Why Playing the Game Does Not End In the Field
With the changing scenario in the cricket world, the major test playing nations are implementing strict policy measures and considering unorthodox methods to enhance the waning credibility of the sport. Clearly most of these tactics are designed to satisfy the incensed sports supporters–a strong opposition to contend with. Some of the most conservative national cricket boards and cricketing councils are compelled to take surprising stands, clearly out of desperation. It is quite evident that these strategies are a direct outcome of the open mass condemnation targeted at poor player performance.
It is no secret that the South Asian countries form the epicenter of the Cricketing Saga. India and Pakistan house some of the most of the impassioned and fervent fan network. In India, the increasing recognition that players have been on the field with less than honorable intentions has created tremendous uproar right up to the top government. The public and media alike have let rarely minced words when it came to flaying the national cricketing board members and their self-indulgent principles. The religious undercurrent in the game runs especially deep when the intensely contented World Cup is underway. The advent of the television age has done much to this effervescent community of sports enthusiasts. Every other devoted cricket buff is fast becoming a self-appointed critic, and is afforded an open platform to provide insightful yet often very prejudiced judgment.

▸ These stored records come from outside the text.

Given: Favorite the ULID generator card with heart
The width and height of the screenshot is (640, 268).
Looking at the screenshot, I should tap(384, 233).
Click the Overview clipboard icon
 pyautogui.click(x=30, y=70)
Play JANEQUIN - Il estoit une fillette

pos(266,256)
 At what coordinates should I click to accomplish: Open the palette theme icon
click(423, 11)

The much-publicized match fixing scandals have done nothing if not hurled the cricketing community into an unprotected underworld rife with lies and greed. Match fixing in organized sports control match outcomes because players perform to a partially or completely pre-determined result. The ill-fated incidents surrounding some of the more disgraceful match fixing scandals are better left unexplored. Yet, undeniably the world of sports has had to sit up and acknowledge this malady. The international cricketing councils and national cricket boards of many test playing nations have had to re-examine some very basic principles including cricketer privileges and game ethics.

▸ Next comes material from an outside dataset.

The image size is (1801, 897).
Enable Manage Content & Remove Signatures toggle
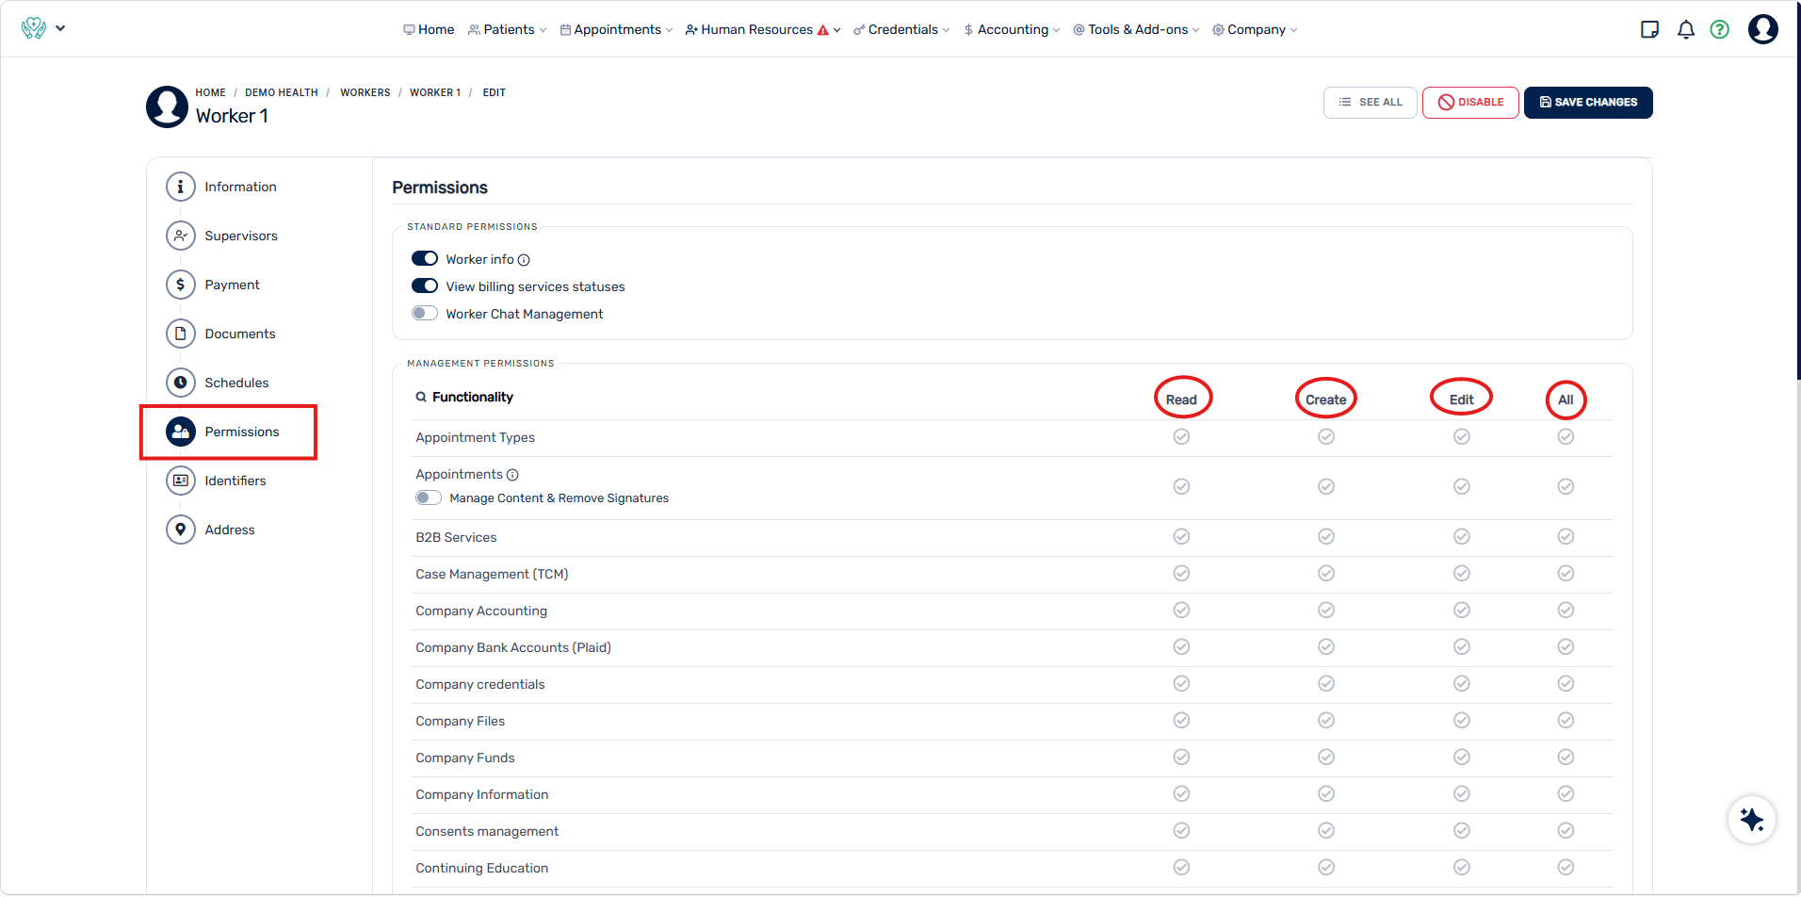[x=429, y=497]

As a direct impact of supporters” reaction, aggravated by nationwide, vehement opposition over the World Cup defeat, the national boards have been known to buckle under pressure and making policy shifts as a mode of appeasement. Suffice is to say that the policy makers hope that resorting to controversial strategies and unconventional methods will placate the infuriated masses. Some ardent followers have suggested reconsidering the current ‘business model” that the game is based on, in terms of governance and structuring of player incentives.
Although it is a common view that cricketers owe their massive endorsement deals to the fact that they play for their cricketing boards, it is also equally indisputable that such policies deprive players of some very basic rights. Needless to say there the board assumes it has very strong reasons to strong-arm players to agree any new policy terms. As might be expected, it appears that such inconceivably crude tactics appear to be a direct result of fan pressure. Consider this: countries with far lesser fan following to the game take very lightly issues of player performance and integrity.
It can be deduced from this fairly simple comparison that government intervention and regulations barely play an absolute role in player performance. Far from it, the fans themselves are the primary indicators on whom depend the entire business of sporting. The oft publicized and prejudiced media coverage, far from providing a basis for reasonable discussion, has ensured placatory responses by the sports authorities. Nations with a soft spot for a particular sport often exhibit an innate tendency to go overboard. Questioning ethical issues at a price is becoming a common phenomenon that would do well with more critical coverage and analysis. Regulations and policy shifts intended to assuage fans and gain back public support is never in the best interests of the sportsmen or the sport itself.